**Activity**.
All lines from the one containing "The width and" through the last line of the listing below are to be copied exactly. Exclude the pictures.

**Dataset entries**.
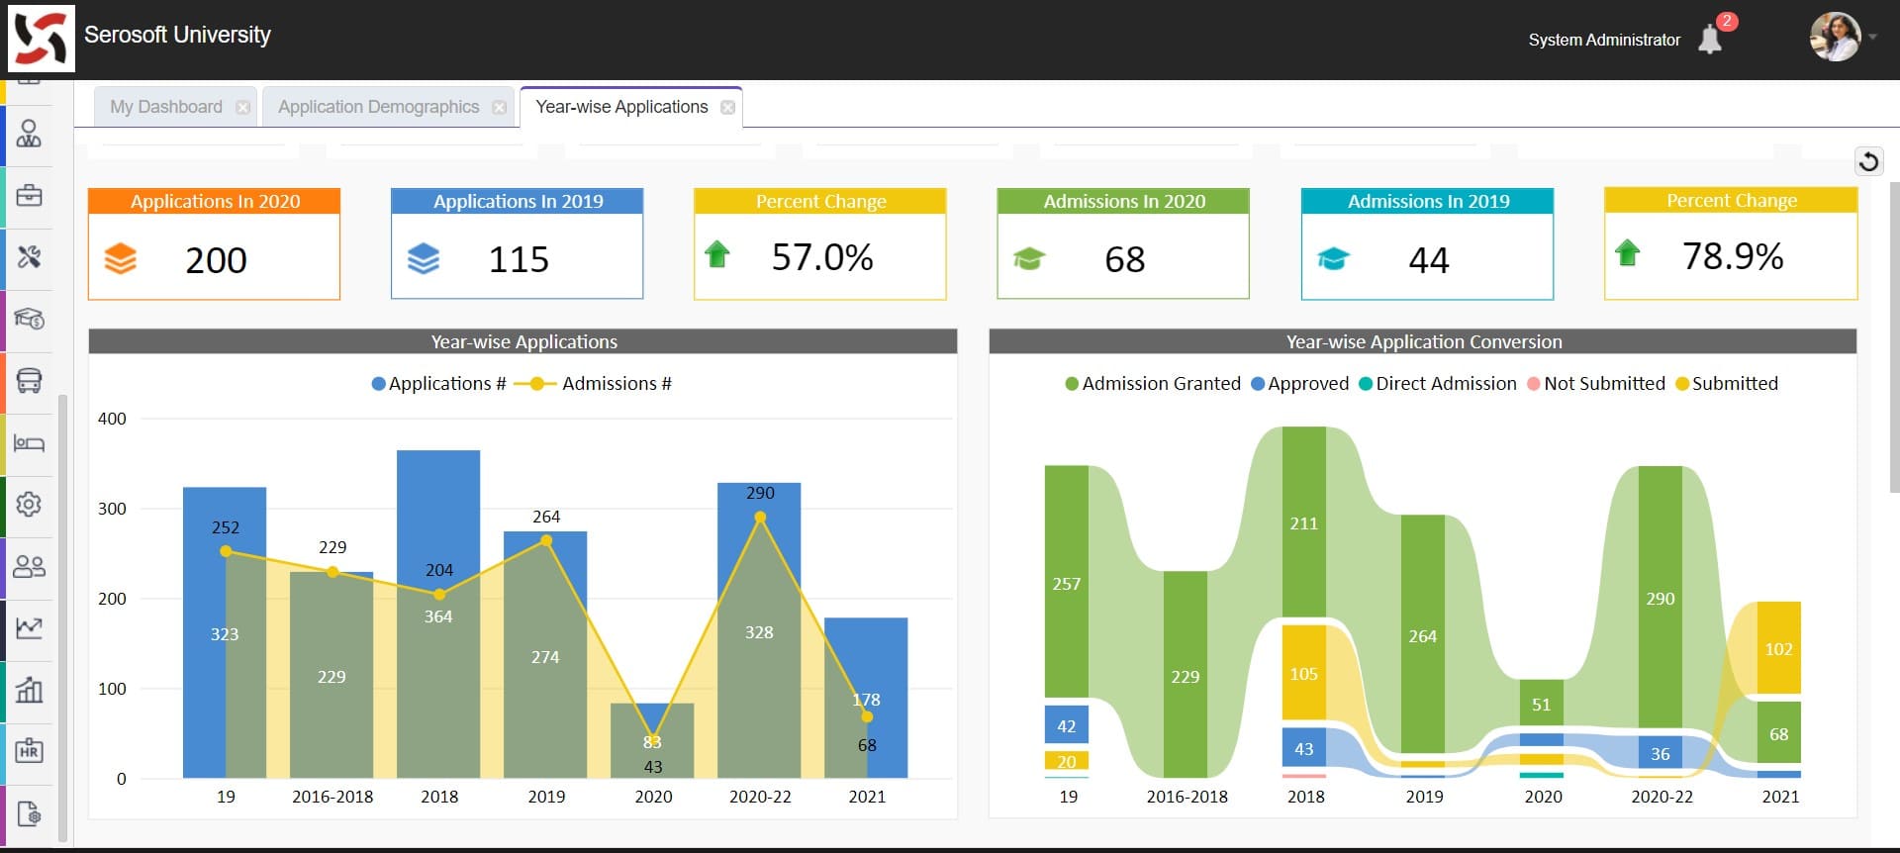The image size is (1900, 853).
Task: Switch to Application Demographics tab
Action: pos(378,107)
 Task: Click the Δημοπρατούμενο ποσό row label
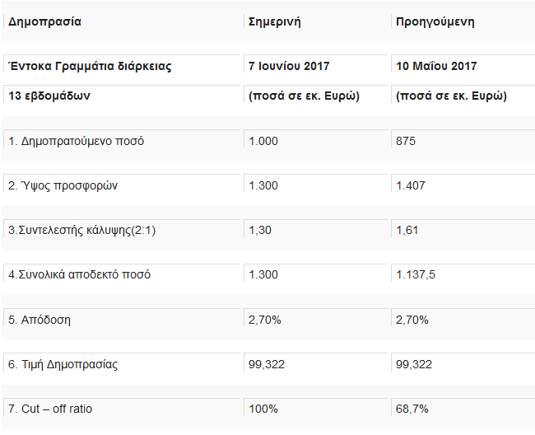point(76,141)
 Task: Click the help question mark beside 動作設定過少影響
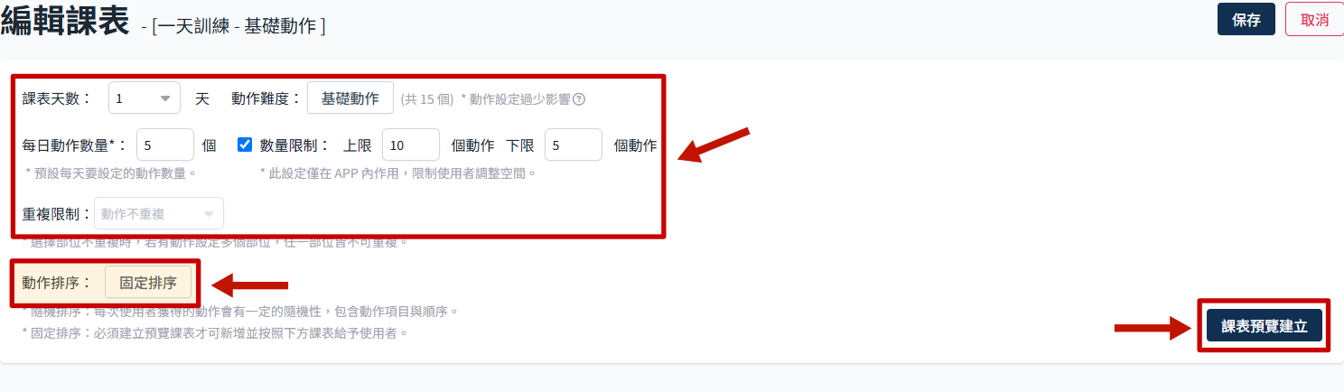[579, 99]
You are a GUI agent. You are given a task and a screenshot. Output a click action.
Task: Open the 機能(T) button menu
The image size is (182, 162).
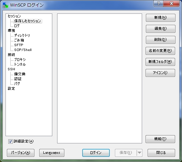[160, 139]
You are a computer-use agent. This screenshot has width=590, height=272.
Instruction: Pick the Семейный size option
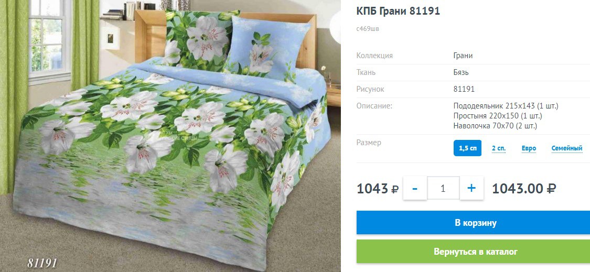click(567, 148)
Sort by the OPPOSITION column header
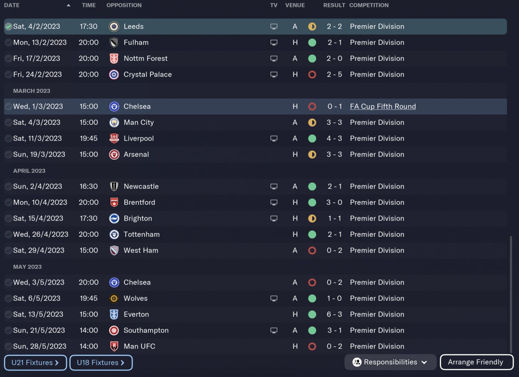This screenshot has height=377, width=519. pos(124,5)
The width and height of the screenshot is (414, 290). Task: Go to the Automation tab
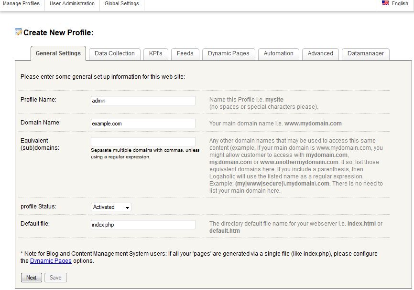click(279, 53)
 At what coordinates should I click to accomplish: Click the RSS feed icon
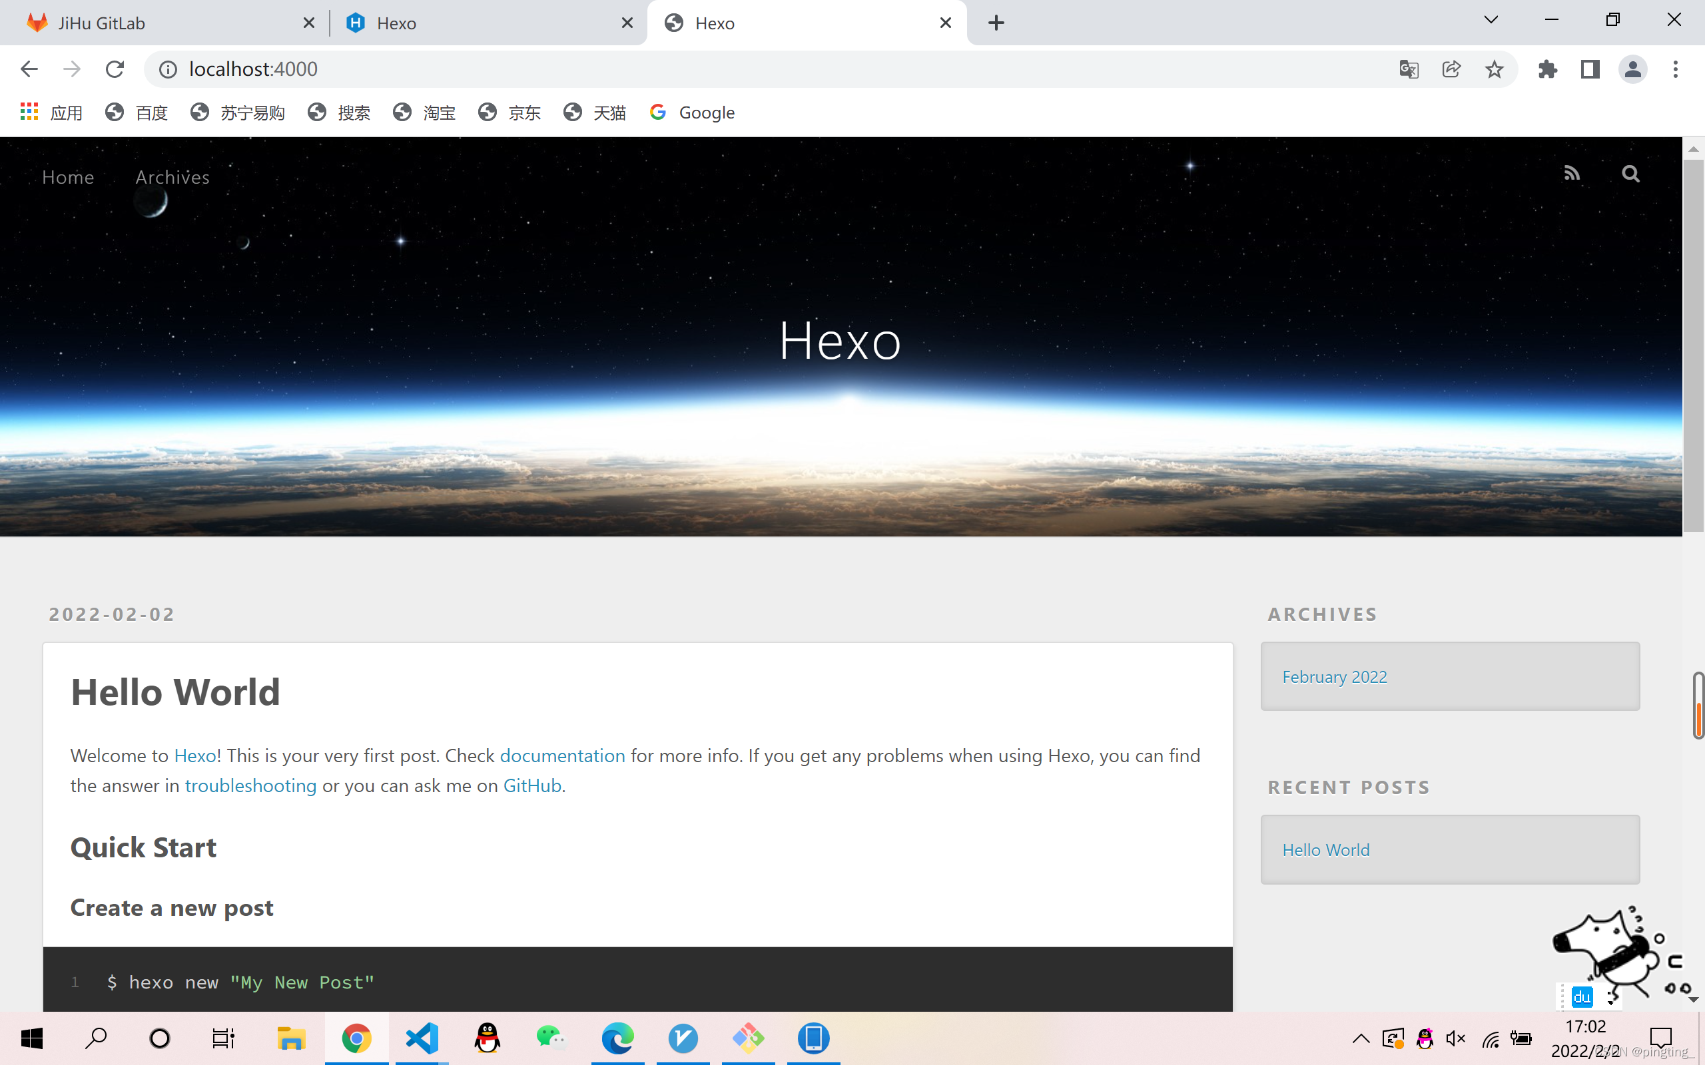[x=1571, y=173]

**Task solution**.
The width and height of the screenshot is (414, 290). Task: Go to the Automation tab
click(279, 53)
 At what coordinates should I click to accomplish: Click the RSS feed icon
[x=1571, y=173]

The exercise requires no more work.